Written by on CSS Wizardry.

Table of Contents
  1. Taking stock
  2. Building the grid system
    1. Featured case study: NHS
  3. Defining the breakpoints
  4. Lots of classes in the CSS
  5. Implementation
  6. Recap
  7. Lots of classes in the HTML?
  8. Final word

Grid systems in responsive design are something of a hot topic; a lot of people are trying to solve them but I don’t feel we’re there quite yet.

However! The solution I have devised for inuit.css – I feel – is probably one of the best currently available. In this article I’m going to cover how it works, and the principles behind it.

Before we dive into it, let’s outline some of the problems and requirements we face with responsive grid systems:

  • Must have different traits at different sizes because you need to be able to tell a column to be – for example – full-width on narrow devices and half-width on wider ones.
  • Must be fluid between breakpoints because we need to cover all bases.
  • Must have enough control to decide which columns will transform and at which point because a blanket rule of, say, ‘all half-width columns become full-width at XYZ breakpoint’ are no good; we might want to collapse some but leave others half-width.

**Provided data:**
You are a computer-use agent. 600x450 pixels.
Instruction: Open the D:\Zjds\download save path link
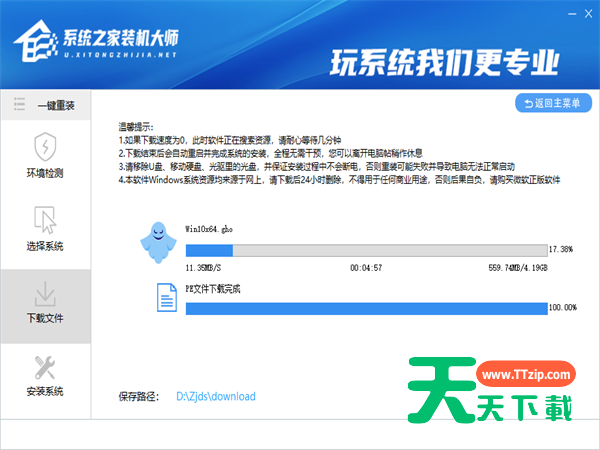215,397
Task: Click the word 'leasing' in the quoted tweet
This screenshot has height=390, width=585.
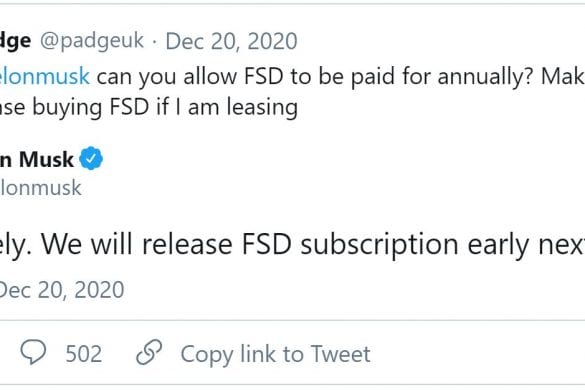Action: pyautogui.click(x=262, y=107)
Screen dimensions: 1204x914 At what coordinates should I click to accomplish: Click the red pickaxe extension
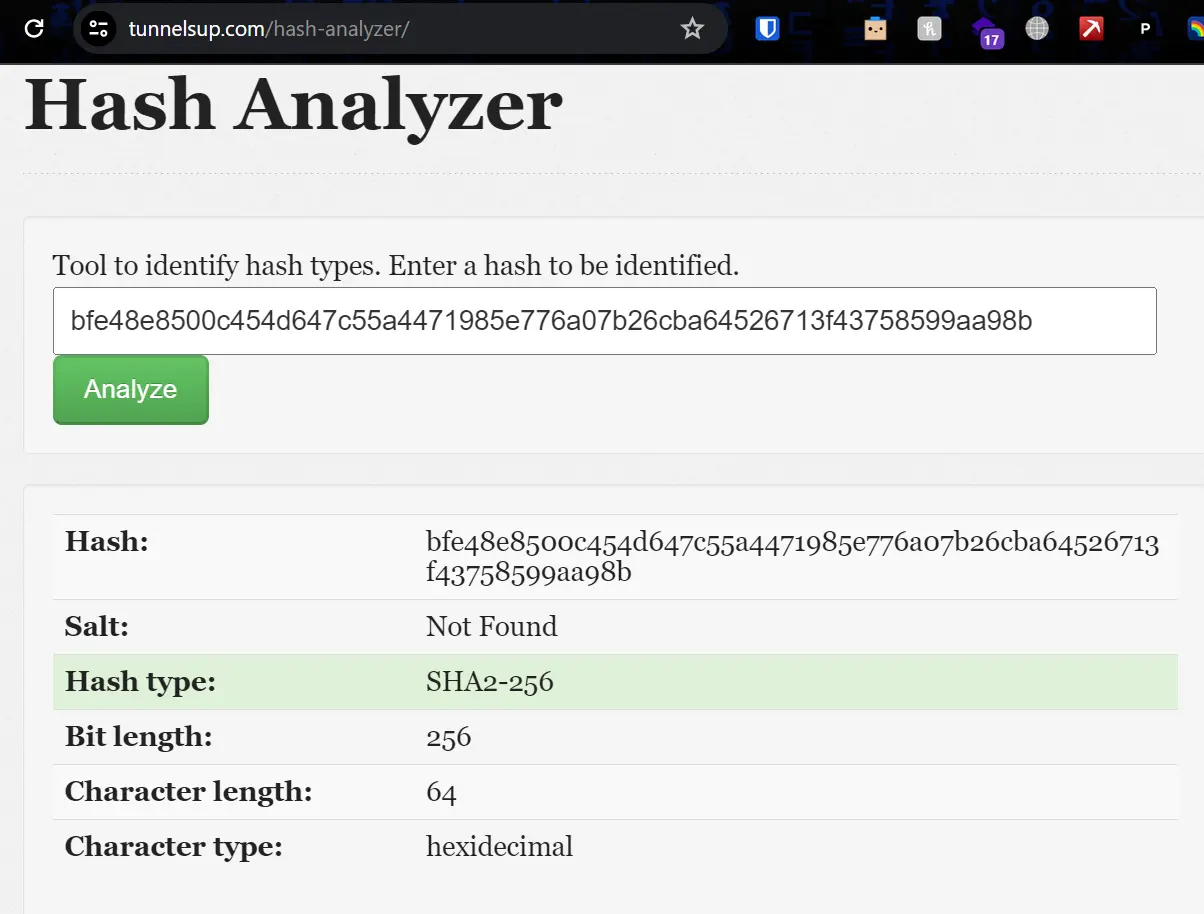click(x=1091, y=29)
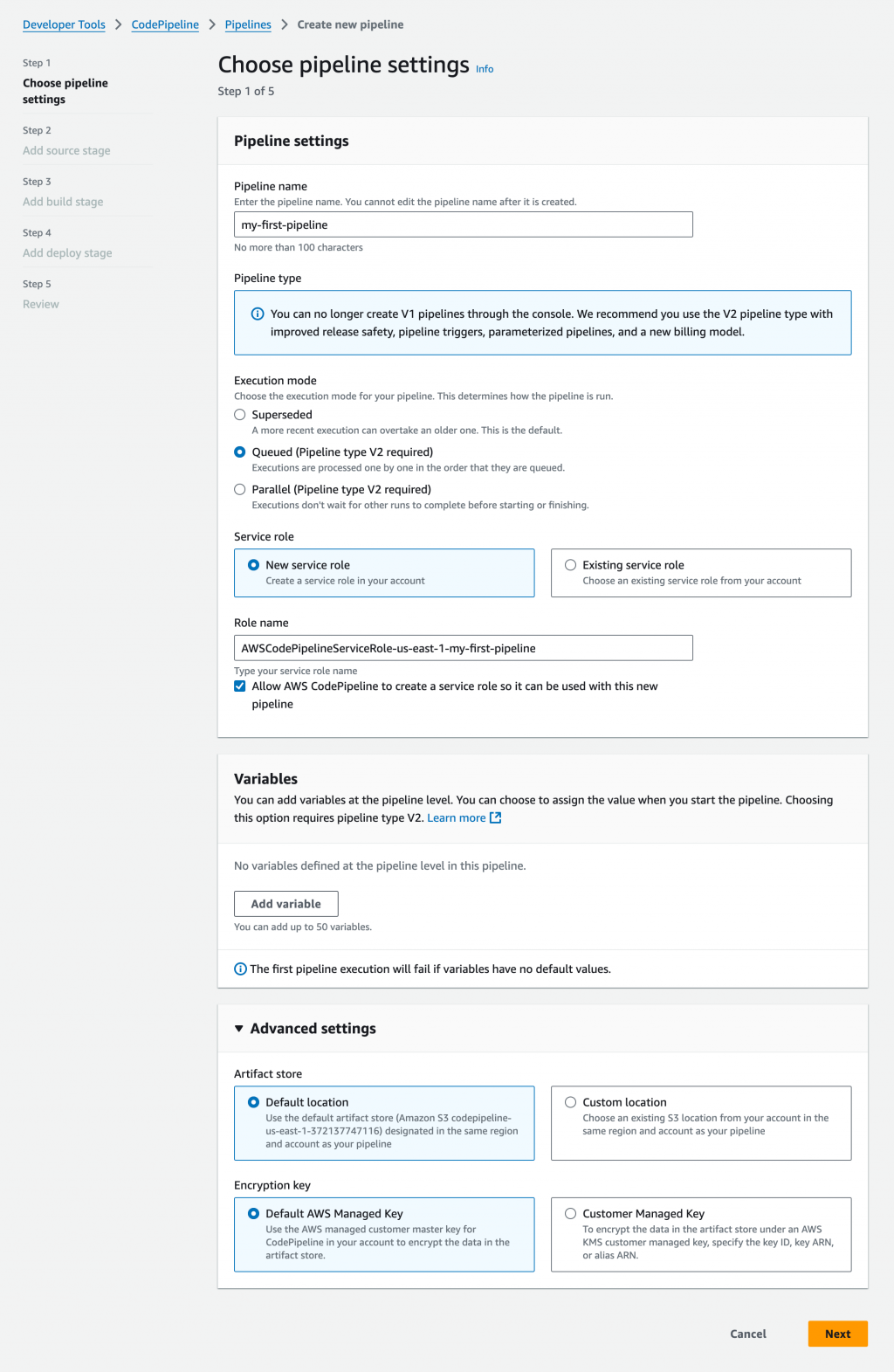Click the info icon in Pipeline type notice
The height and width of the screenshot is (1372, 894).
258,314
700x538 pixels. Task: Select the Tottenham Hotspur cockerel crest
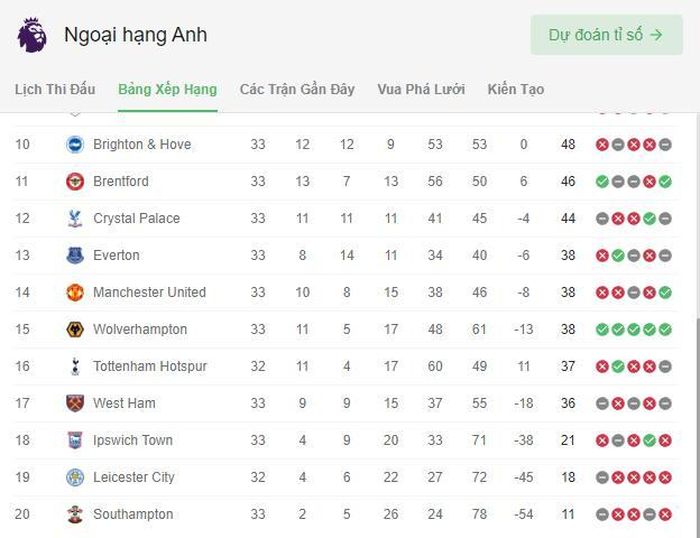coord(75,366)
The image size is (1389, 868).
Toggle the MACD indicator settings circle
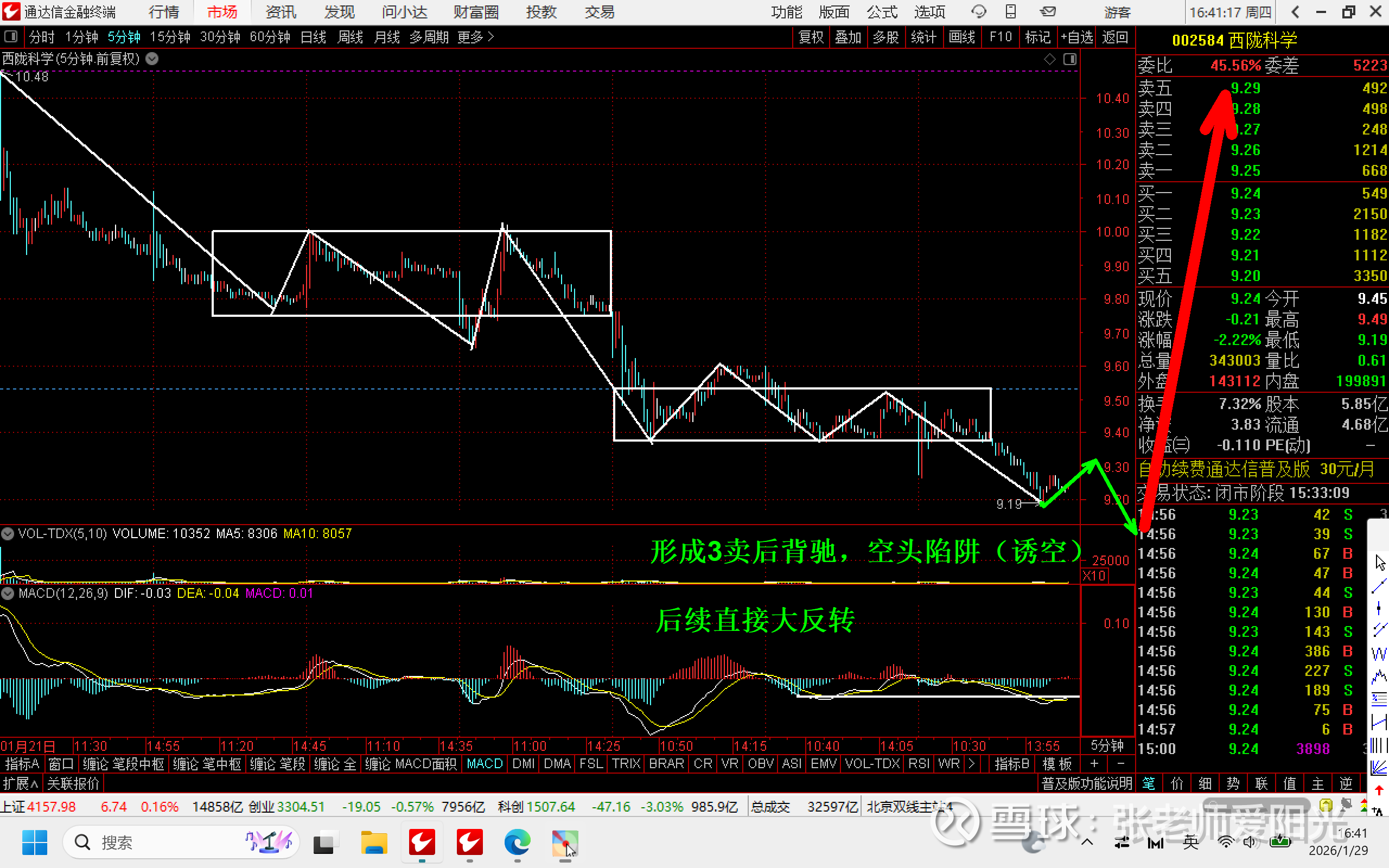pyautogui.click(x=8, y=593)
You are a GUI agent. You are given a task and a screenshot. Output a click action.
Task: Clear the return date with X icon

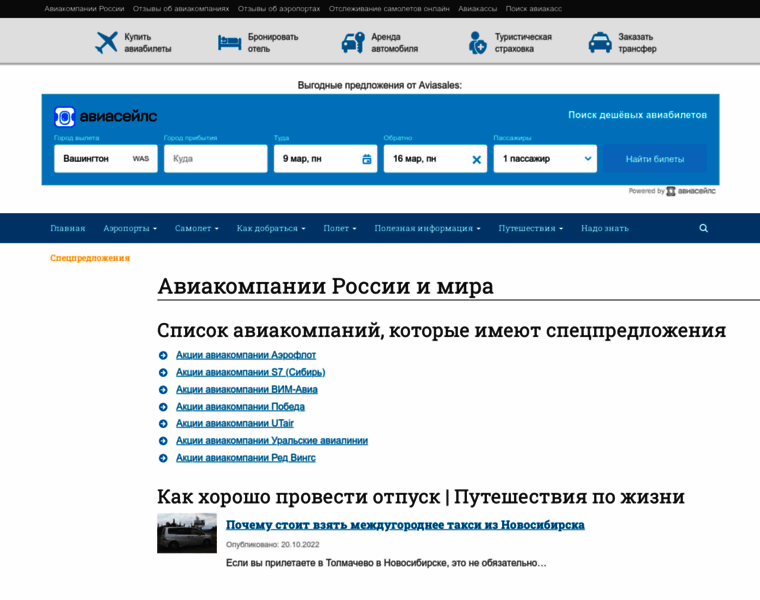[476, 159]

**Objective:**
Reproduce the passage of the text on responsive grid systems between "8. Final word" and "there quite yet.", inclusive, substituting "talking point" for "hot topic".

**Expected answer:**
8. Final word

Grid systems in responsive design are something of a talking point; a lot of people are trying to solve them but I don’t feel we’re there quite yet.